Many scientists and entrepreneurs believe that no matter how hard regulations are, technology advent cannot be stopped. However, only few patients, if any, would voluntarily agree to become a victim of unregulated research. Human history has already learned this lesson and came to the agreement to protect humanity and devote research to its welfare. The non-return point has been reached, and new technologies will definitely keep emerging.
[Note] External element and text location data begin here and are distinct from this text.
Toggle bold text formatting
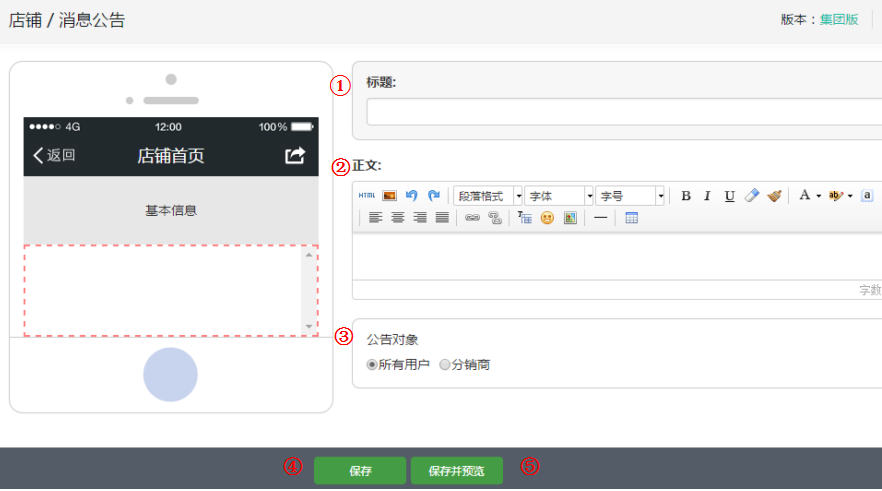The image size is (882, 491). (686, 196)
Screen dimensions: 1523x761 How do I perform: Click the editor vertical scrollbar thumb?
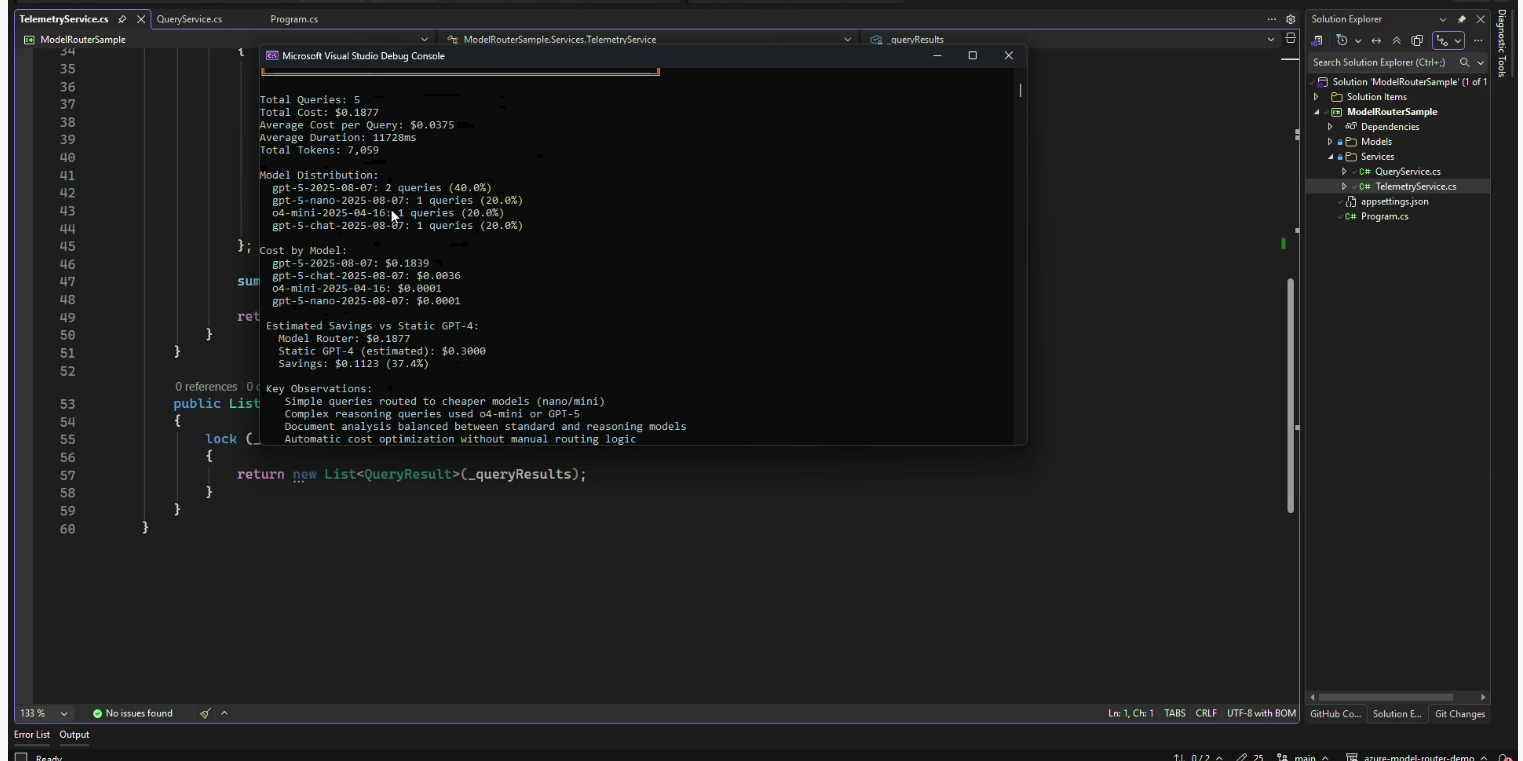point(1290,395)
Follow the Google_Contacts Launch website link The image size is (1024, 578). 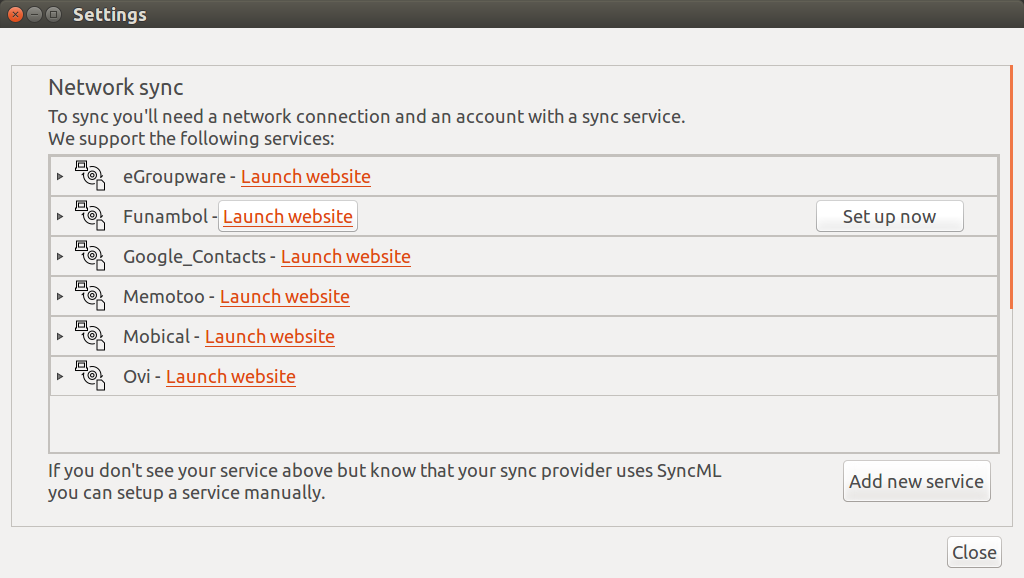pos(345,257)

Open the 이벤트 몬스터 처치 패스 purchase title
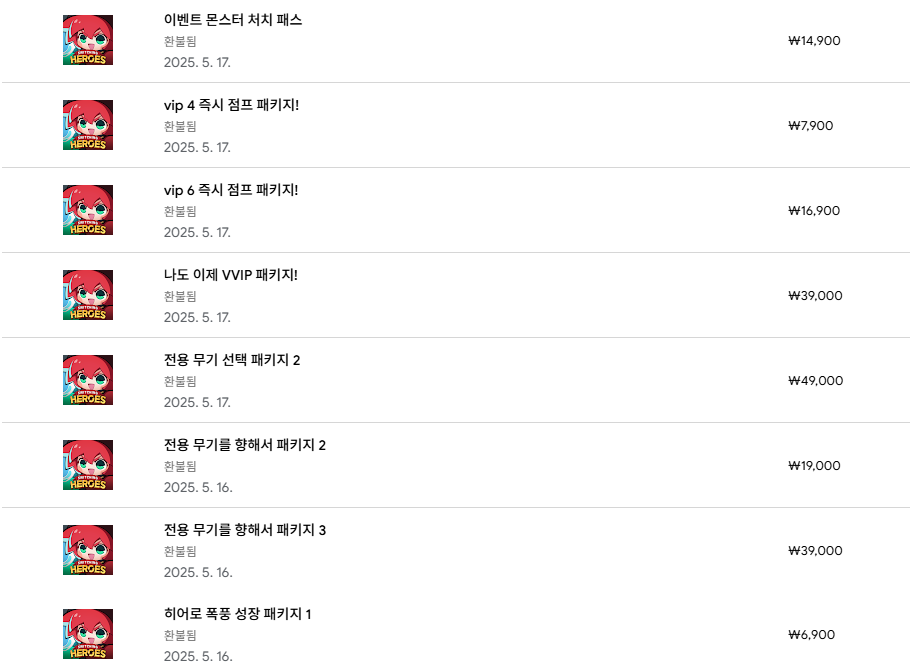[233, 20]
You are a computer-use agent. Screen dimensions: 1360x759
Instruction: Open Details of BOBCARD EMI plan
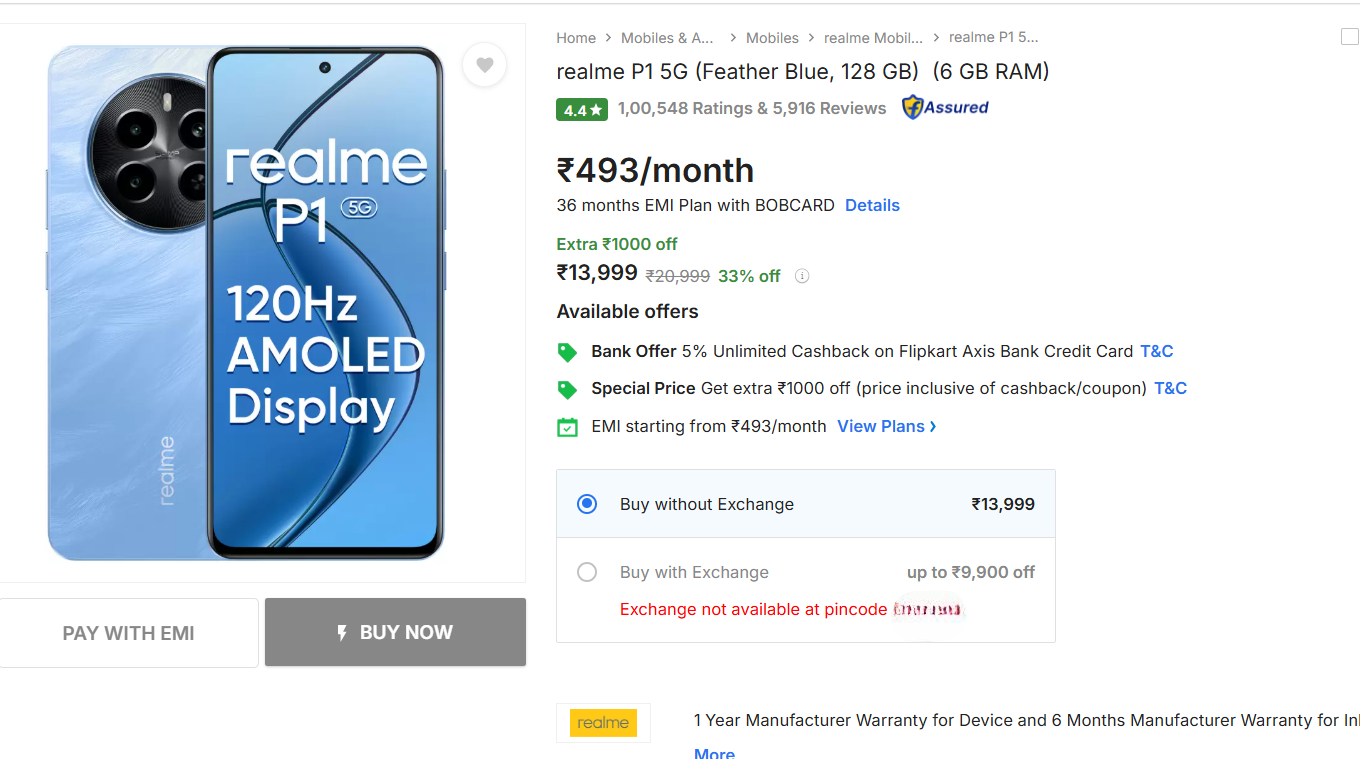point(872,205)
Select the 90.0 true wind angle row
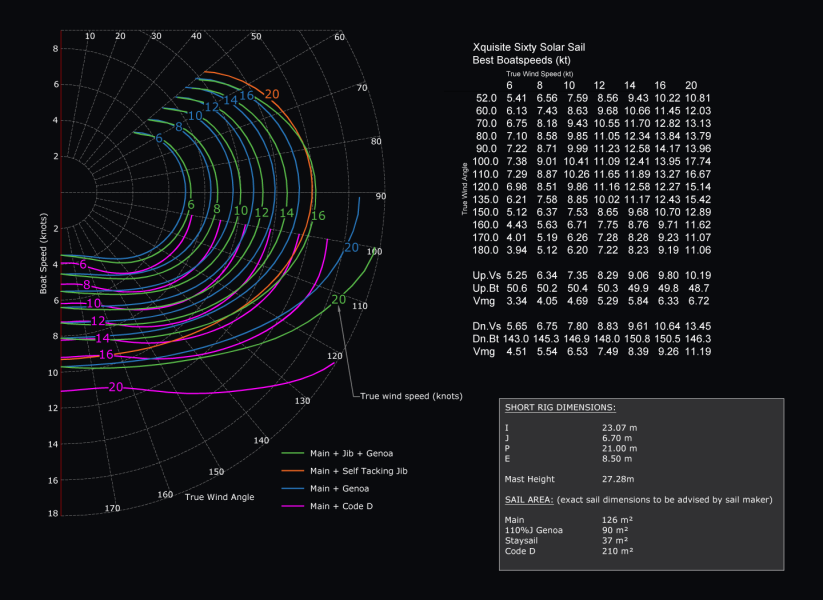The width and height of the screenshot is (823, 600). pos(490,150)
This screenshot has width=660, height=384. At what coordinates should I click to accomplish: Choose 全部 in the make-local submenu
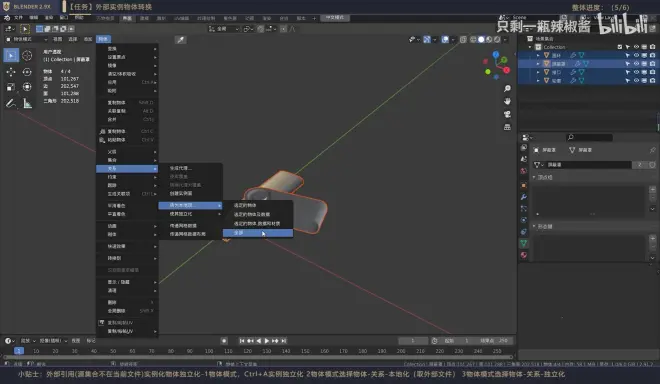[258, 233]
Our main task today is to make sure that the benefit-risk ratio remains positive on the patients’ side.

Conflict of interests

The author has no conflicts of interest to be declared.

References

1. Cell and Gene Therapy Market. Coherent Market Insights Analysis (2018). Published Feb 2019; 164 pages.
2. Statement from FDA Commissioner Scott Gottlieb, M.D. and Peter Marks, M.D., Ph.D., Director of the Center for Biologics Evaluation and Research on new policies to advance development of safe and effective cell and gene therapies. January 15, 2019. FDA’s website: https://www.fda.gov.
3. Medicines in Development for Cell Therapy and Gene Therapy. America’s Biopharmaceutical Companies 2018 Report. Published on the Pharmaceutical Research and Manufacturers of America’s website: https://www.phrma.org/.
4. DealForma Database. June 2019. Reported by David H. Crean on 27.06.2019. Source: https://pharmaboardroom.com/.
5. Kymriah. FDA Prescribing Information. FDA’s website: https://www.fda.gov.
6. Cavallo J. Weighing the Cost and Value of CAR T-Cell Therapy. A Roundtable Discussion With Carl H. June, MD; Sagar Lonial, MD; David G. Maloney, MD, PhD; and Pascal Touchon. ASCO Post. May 25, 2018. Website: https://www.ascopost.com/.
7. Yescarta. FDA Prescribing Information. FDA’s website: https://www.fda.gov.
8. Gilead’s press release on August 28, 2017. Gilead’s website: https://www.gilead.com/.
9. Lin JK, Muffly LS, Spinner MA, et al. Cost Effectiveness of Chimeric Antigen Receptor T-Cell Therapy in Multiply Relapsed or Refractory Adult Large B-Cell Lymphoma. J Clin Oncol. 2019; 37(24):2105-2119.
10. FDA Statement on data accuracy issues with recently approved gene therapy. August 6, 2019. FDA website: https://www.fda.gov.
11. David Cyranoski. Russian biologist plans more CRISPR-edited babies. Nature 570, 145-146 (2019).
12. Nuffield Council on Bioethics (2018) Genome Editing and Human Reproduction: social and ethical issues (London: Nuffield Council on Bioethics), 183 pages.